*JOB:* List every color named in the forum post below about finding phrases in a text.

*EXCERPTED TEXT:*
• • • • •

Hi all; I would like you assist me with this exercise:
I would like to :
1) find a phrase 'left home'
(in red) between 2 words (reporting: and information:)
in blue and assign a value to variable property = left home:
2) find a phrase 'left home8' (
in purple) after the word Tasks: (in green) and asign value to variable variant=left0-10 ( the number after left home could be either 0-10, so need to do that in one rule and not 10...)
here is the text :
some text here
reporting: by Mr. Jones
new 'left home' was selected
information:
the new home was found
Tasks:
provide information about 'left home8'
Thank you for your support.
Apologies, I misunderstood you were looking for Terms between the words reporting and Information.

• • • • •

(Records from a collection)

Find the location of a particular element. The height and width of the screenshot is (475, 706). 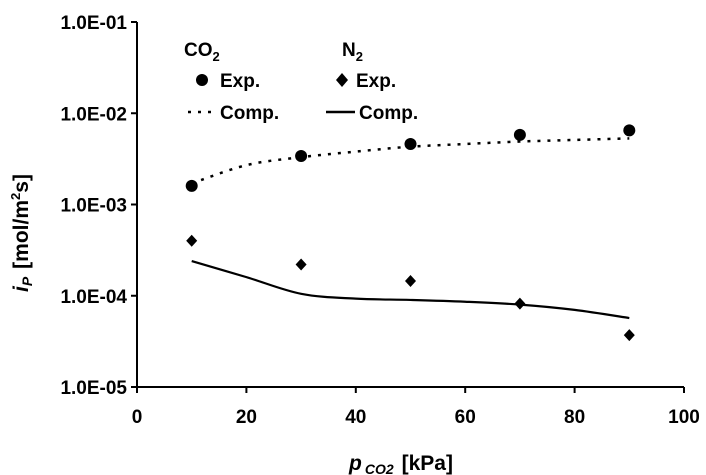

legend-n2-comp-label: Comp. is located at coordinates (388, 114).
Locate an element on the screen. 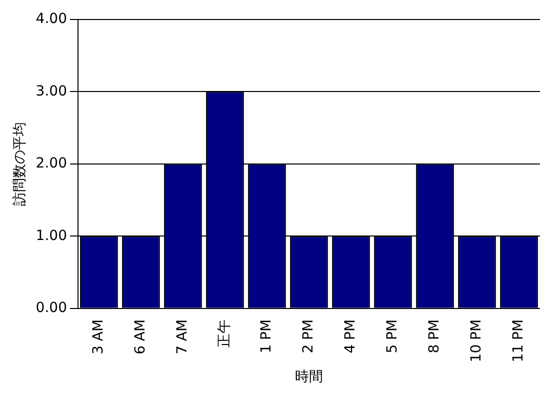 This screenshot has width=548, height=398. y-tick-label: 4.00 is located at coordinates (52, 20).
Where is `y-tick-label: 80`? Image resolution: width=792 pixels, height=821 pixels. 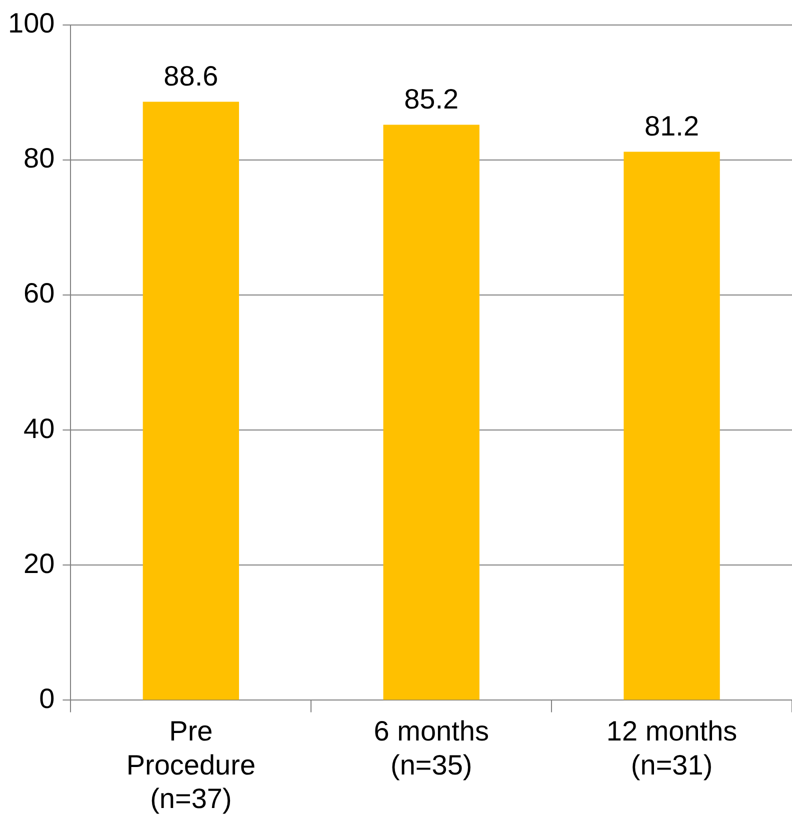 y-tick-label: 80 is located at coordinates (40, 158).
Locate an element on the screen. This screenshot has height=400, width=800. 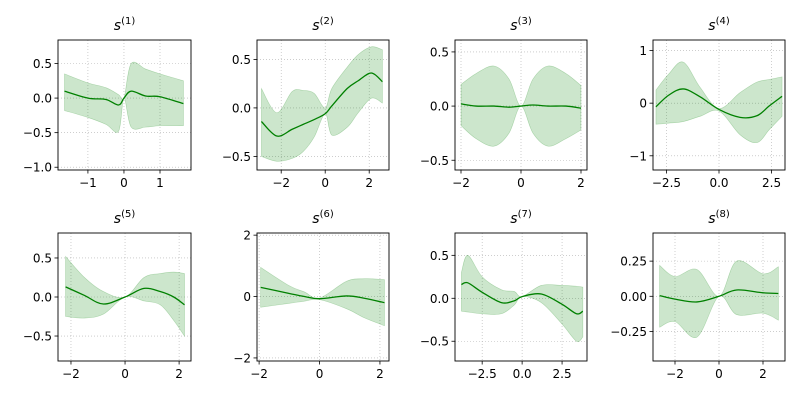
y-tick-label: −1 is located at coordinates (638, 156).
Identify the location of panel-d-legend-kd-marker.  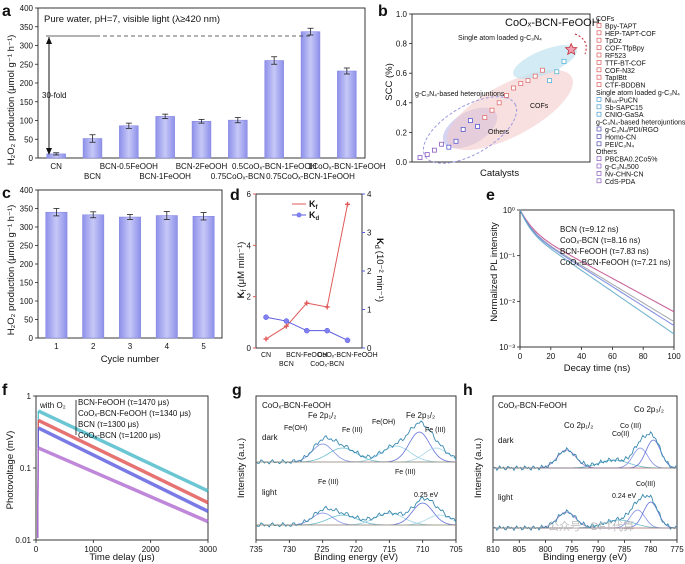
(299, 215).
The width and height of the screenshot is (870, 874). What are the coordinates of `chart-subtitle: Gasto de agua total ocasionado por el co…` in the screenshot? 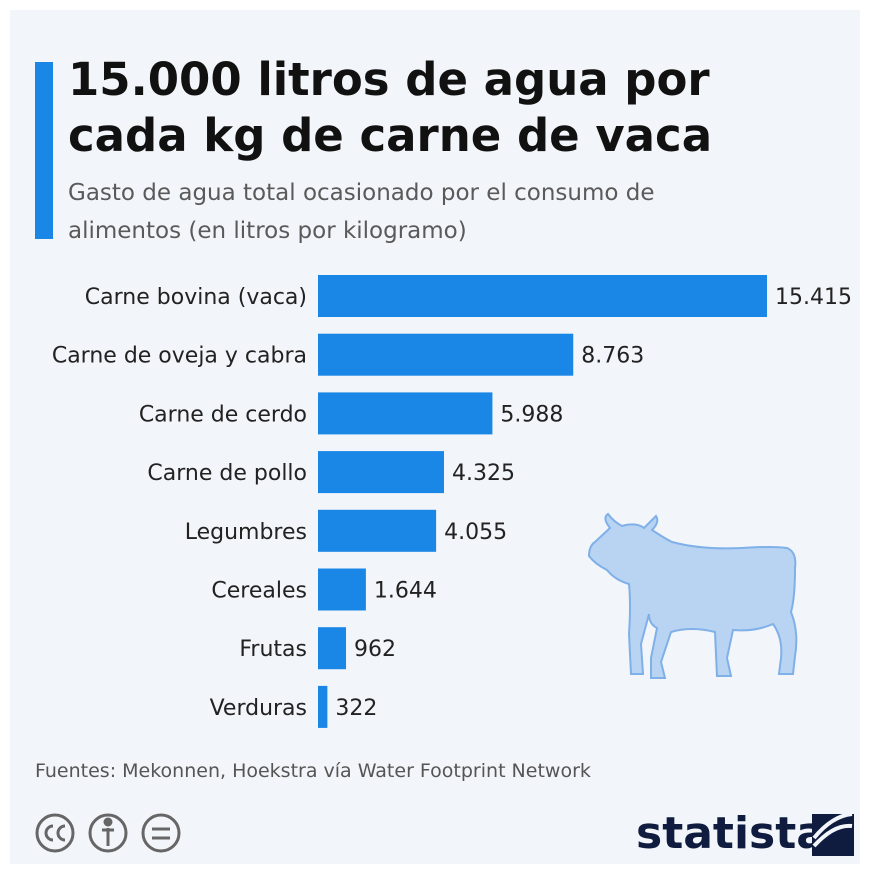 It's located at (362, 212).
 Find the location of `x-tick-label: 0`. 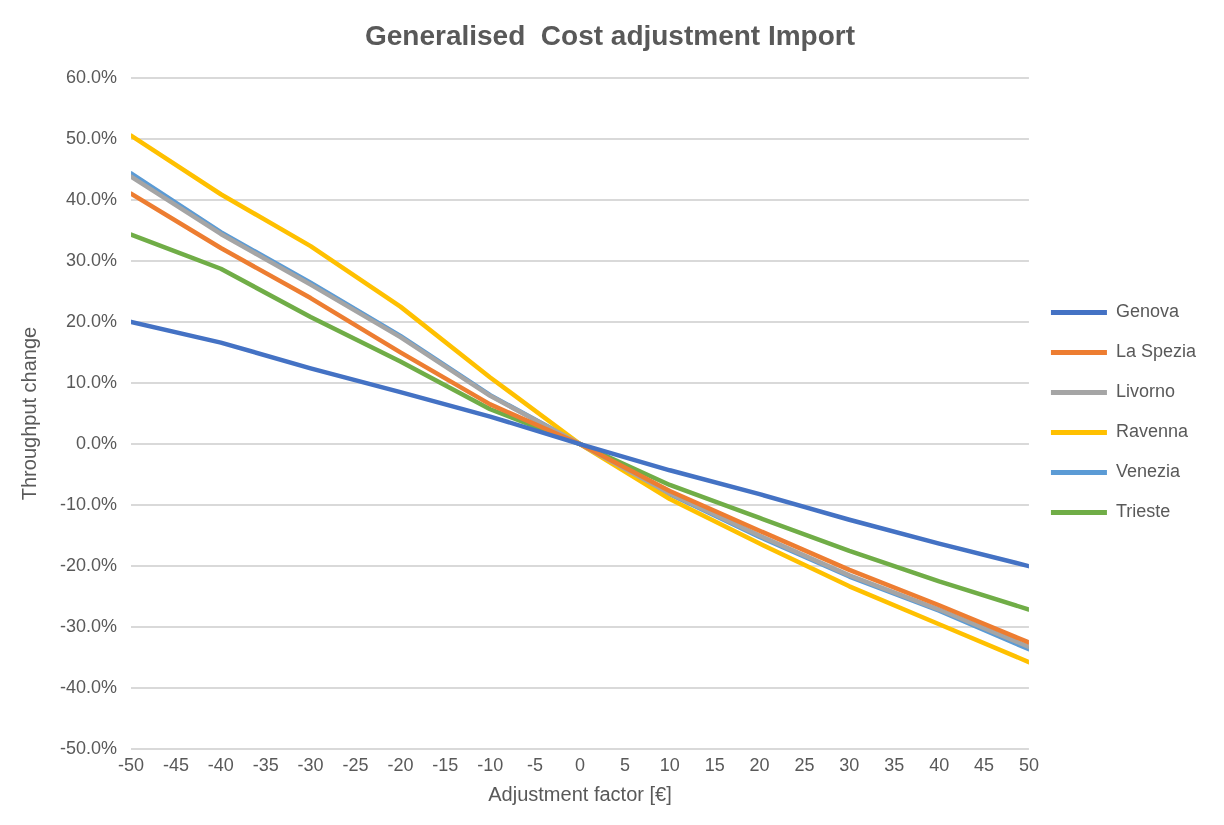

x-tick-label: 0 is located at coordinates (580, 766).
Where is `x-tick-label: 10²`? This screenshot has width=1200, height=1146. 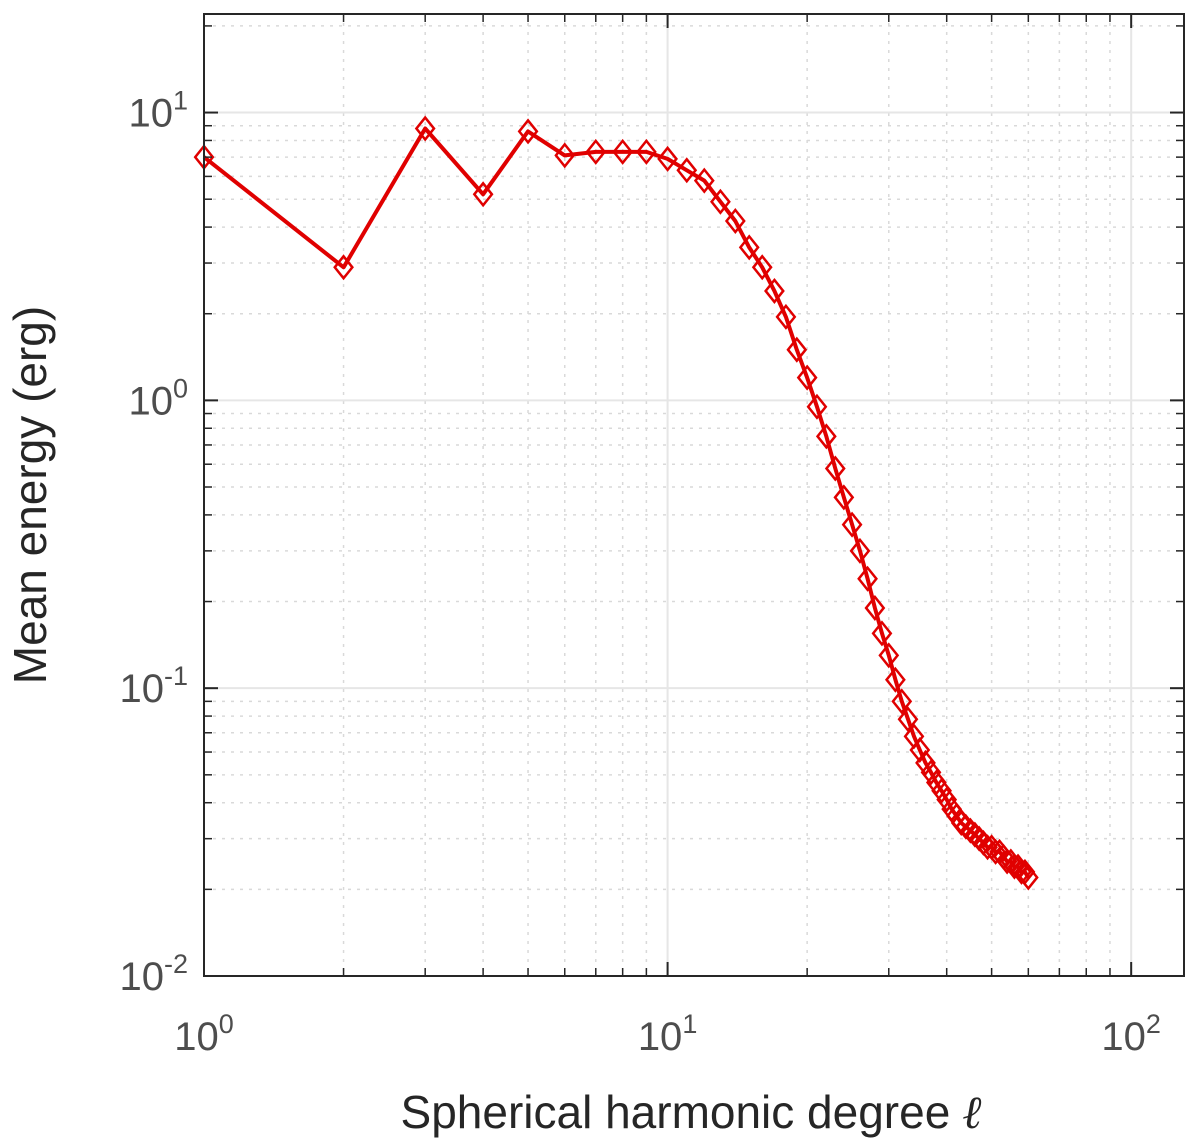 x-tick-label: 10² is located at coordinates (1131, 1034).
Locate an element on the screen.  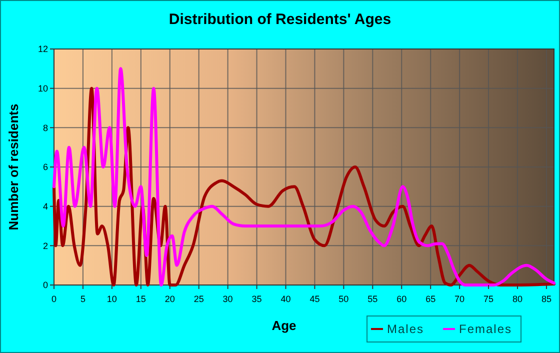
x-tick-label: 80 is located at coordinates (518, 299).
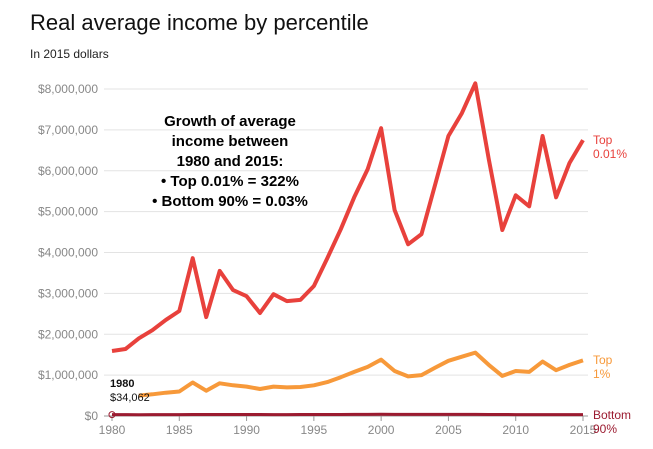 This screenshot has width=653, height=449. Describe the element at coordinates (314, 430) in the screenshot. I see `x-tick-label: 1995` at that location.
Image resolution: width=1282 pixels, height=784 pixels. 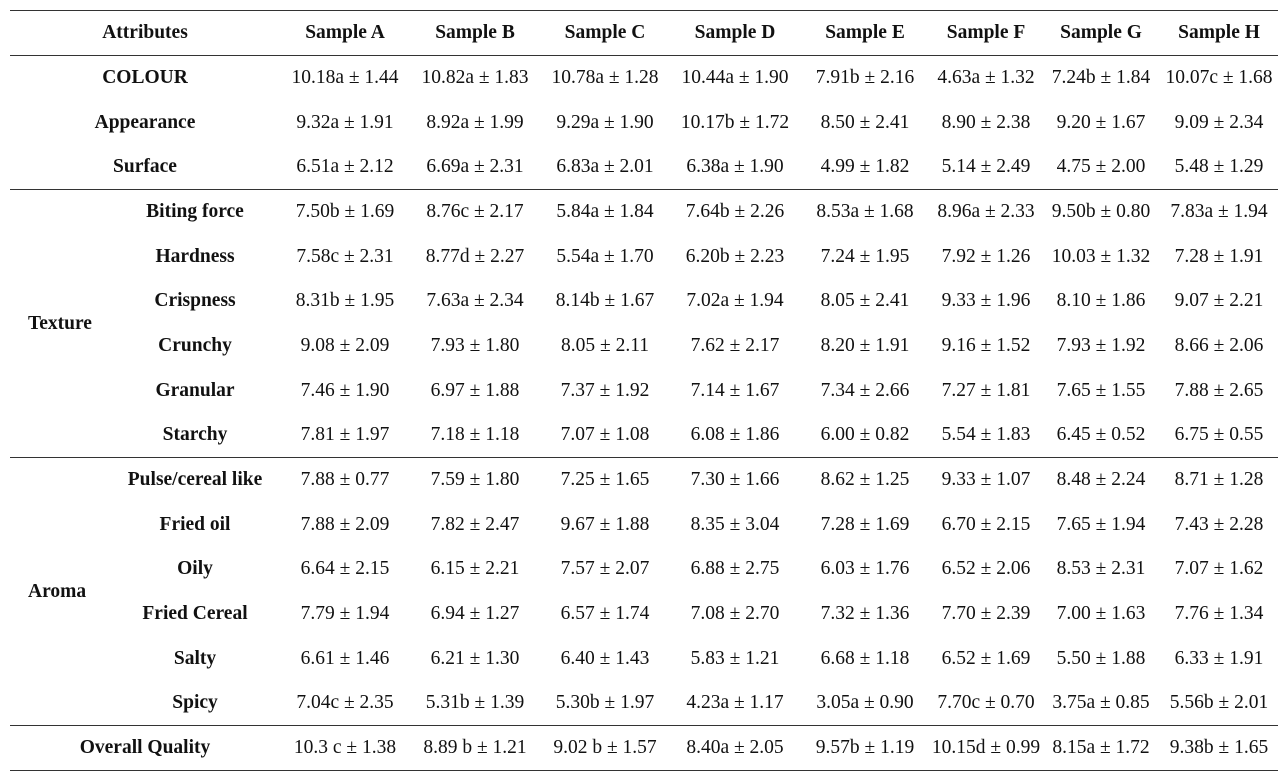 I want to click on value-cell: 7.59 ± 1.80, so click(x=476, y=480).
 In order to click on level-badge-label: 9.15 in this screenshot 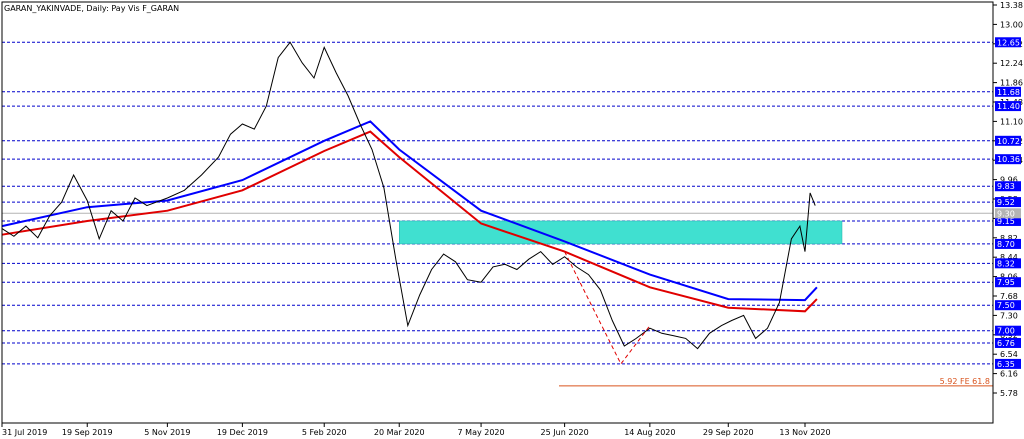, I will do `click(1006, 222)`.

• • • • •

*EXERCISE OUTPUT:* red, blue, purple, green